An interesting way to raise awareness about blue carbon is to divide this sink into what we can “see” or easily intuit its presence and what remains “invisible” to us, known only through scientific reports.

In the “invisible” carbon category, we could include two major sinks:

1. Phytoplankton, which is the main component of DOC. It consumes atmospheric CO₂ for photosynthesis. This carbon is thus “fixed” in the ocean by phytoplankton cells and their waste and does not return to the atmosphere.
2. Macroalgae, such as kelps and sargassum, can form extensive underwater forests. Although not strictly “invisible,” their location on the ocean floor makes them less visible than coastal vegetation. They also capture CO₂ through photosynthesis.

The “visible” marine carbon would consist of coastal vegetation, primarily:

1. Mangroves, trees, and shrubs that grow in intertidal zones of tropical and subtropical regions. They are highly efficient in capturing and storing carbon due to their complex roots, as well as storing carbon in the sediments.
2. Seagrass meadows, such as Posidonia, occur in shallow waters worldwide. They capture carbon through photosynthesis, storing it in their biomass and the sediments that accumulate around their roots.
3. Salt marshes, which are coastal areas regularly flooded by tides. Their vegetation captures carbon through photosynthesis and stores it in the sediments.

Understanding and protecting these critical ecosystems is essential for maintaining the biosphere balance and mitigating climate change.

In recent decades, oceanographers have provided abundant information about blue carbon. The most significant finding is that the “visible” belt of mangroves, seagrass meadows, and coastal marshes, although covering only 0.5% of the ocean, contributes more than 50% of the total carbon buried in marine sediments.

The bad news is that this oceanic lung is sick from pollution. The National Oceanic and Atmospheric Administration (NOAA) confirms that most ocean pollution originates on land. According to UNESCO, this proportion reaches 80%, and plastic constitutes a large part of this pollution: eight to thirteen million tonnes of plastic are dumped into the ocean yearly, most of which are not biodegradable.

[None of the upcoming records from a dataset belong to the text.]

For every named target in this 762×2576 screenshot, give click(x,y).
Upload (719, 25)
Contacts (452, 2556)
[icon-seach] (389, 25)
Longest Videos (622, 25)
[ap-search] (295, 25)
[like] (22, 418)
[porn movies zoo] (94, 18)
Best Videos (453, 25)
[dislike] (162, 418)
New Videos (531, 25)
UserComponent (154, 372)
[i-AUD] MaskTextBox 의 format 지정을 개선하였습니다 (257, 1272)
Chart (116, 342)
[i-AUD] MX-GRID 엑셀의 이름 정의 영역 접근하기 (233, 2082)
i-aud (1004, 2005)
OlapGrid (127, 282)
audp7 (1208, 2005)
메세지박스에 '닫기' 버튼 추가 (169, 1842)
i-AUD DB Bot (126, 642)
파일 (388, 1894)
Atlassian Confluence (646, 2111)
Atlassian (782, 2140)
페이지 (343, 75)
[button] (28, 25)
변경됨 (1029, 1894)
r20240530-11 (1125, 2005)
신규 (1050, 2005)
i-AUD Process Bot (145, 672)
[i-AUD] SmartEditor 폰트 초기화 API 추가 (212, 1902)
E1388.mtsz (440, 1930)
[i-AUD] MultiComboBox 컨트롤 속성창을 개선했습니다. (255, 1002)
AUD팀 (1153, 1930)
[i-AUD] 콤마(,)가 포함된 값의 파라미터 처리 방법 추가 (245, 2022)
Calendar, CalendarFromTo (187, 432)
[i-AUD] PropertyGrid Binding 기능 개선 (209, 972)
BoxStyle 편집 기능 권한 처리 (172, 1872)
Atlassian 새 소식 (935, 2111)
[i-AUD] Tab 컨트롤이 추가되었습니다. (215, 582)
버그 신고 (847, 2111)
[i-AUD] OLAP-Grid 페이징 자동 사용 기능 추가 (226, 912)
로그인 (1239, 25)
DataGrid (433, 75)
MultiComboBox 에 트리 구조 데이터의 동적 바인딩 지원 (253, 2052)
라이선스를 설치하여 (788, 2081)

This pollution is compounded by agricultural waste, industrial residues, and untreated wastewater, which are transported from land to sea primarily through river runoff. In this regard, images of the destruction of coastal waters in the Nigerian neighbourhood of Makoko continue to circulate worldwide as an example of an environmental disaster.

The Special Report on the Ocean and Cryosphere in a Changing Climate, presented in 2019 by the IPCC, provides a good summary of the problems facing the seas. Scientists warn about the most pressing issues facing the oceans and show very concerning future trends, about which we still know very little about their consequences and how to mitigate them.

The good news is that since blue carbon is more visible than invisible, we are in a better position to recover it. Worldwide, coastal restoration projects are underway, ranging from mangrove plantations to tidal flow management. It is crucial to prioritize the protection of intact ecosystems to prevent the loss of already sequestered carbon and to address underlying pressures such as wastewater discharges and agricultural runoff. Managing interactions with the seabed is also essential, as marine sediments are the largest reservoir of organic carbon on the planet, and activities like trawling and deep-sea mining can release stored carbon.

The deterioration of the sea’s health has been building up since the Second Industrial Revolution when the chemical industry emerged massively in the early 20th century. From then until the 1980s, we persisted in the grave mistake of believing that the ocean has infinite resilience to exploitation and pollution, likely because the consequences of our actions remain hidden beneath the surface. Promoting and disseminating the idea of thinking of water as one, regardless of whether it is fresh or salty, is a necessary step to save the ocean.